Dyirbal Song Poetry: Traditional songs of an Australian rainforest people
Larrikin through Festival
American Indian Dances
Reviewed by Norm Dixon
The songs, music and dances of the world's indigenous peoples have become somewhat trendy in clubland in recent years — as long as the rhythms and songs can be married to a techno beat and other trance-inducing electronic wizardry à la Deep Forest.
And it helps if the makers of the sampled tribal music cannot be located, so that bothersome incidentals like royalty payments and song credits can be dispensed with. Package it nicely with lots of new-age references to indigenous peoples' respect for the Earth and the environment, and expound ad nauseam about their "holistic spirituality" or some such twaddle, and the record company and producers may have a winner.
Fortunately, these CDs do not fall into this category of music industry cynicism. They are less about entertainment (which is not to say they are not entertaining) than they are about enlightenment and respect.
They are reference works that allow the listener to listen to, study and understand the music of indigenous peoples and through it to get a glimpse their societies and values. Each album comes with incredibly detailed liner notes that explain each song, its origins and technical aspects, describe its social and historical setting, and introduce you to the people who made the music.

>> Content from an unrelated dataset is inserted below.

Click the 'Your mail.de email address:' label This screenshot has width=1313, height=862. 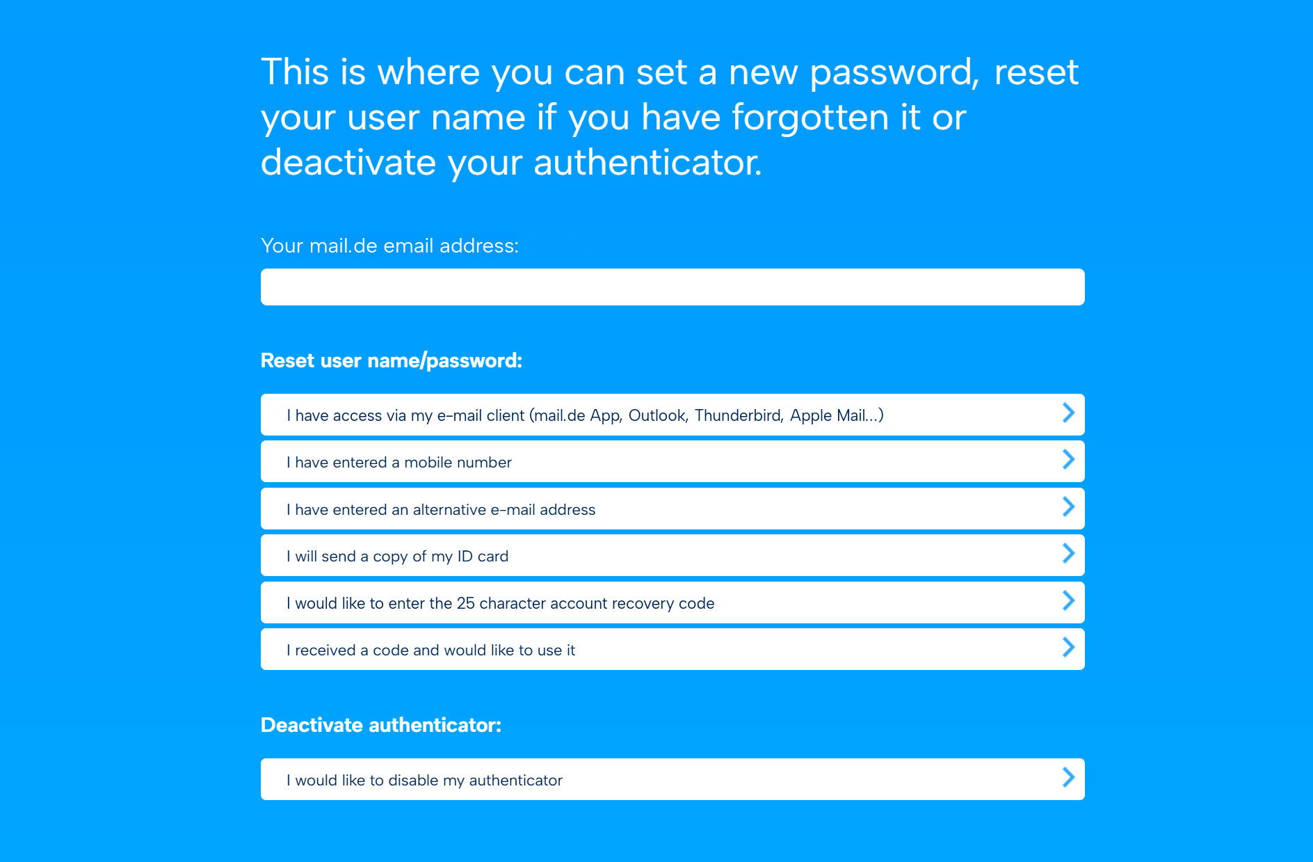point(389,246)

Recorded between 1963 and 1993, the Dyirbal people of North Queensland sing songs that are part of the oldest literary tradition in the world, having been built up over thousands of years. They describe both emotional and practical aspects of everyday life as well as passing on history and legends. Some may say that songs about fishing or hunting, or about why the dragonfly moves as it does, are mundane, but just compare them to the content of most pop songs and figure out which is the most complex and interesting.
American Indian Dances provides a similar presentation of the dances and music of the tribal peoples of Great Lakes region of North America. The extensive liner notes explain what the dances mean and provide an insight into the social organisation of various tribes.
Compared to the songs of the north Queensland people, the North Americans' dances deal with a much greater range of topics — from hunting and fishing, through war songs and drinking songs, to dances that spell out the roles and obligations of women and men.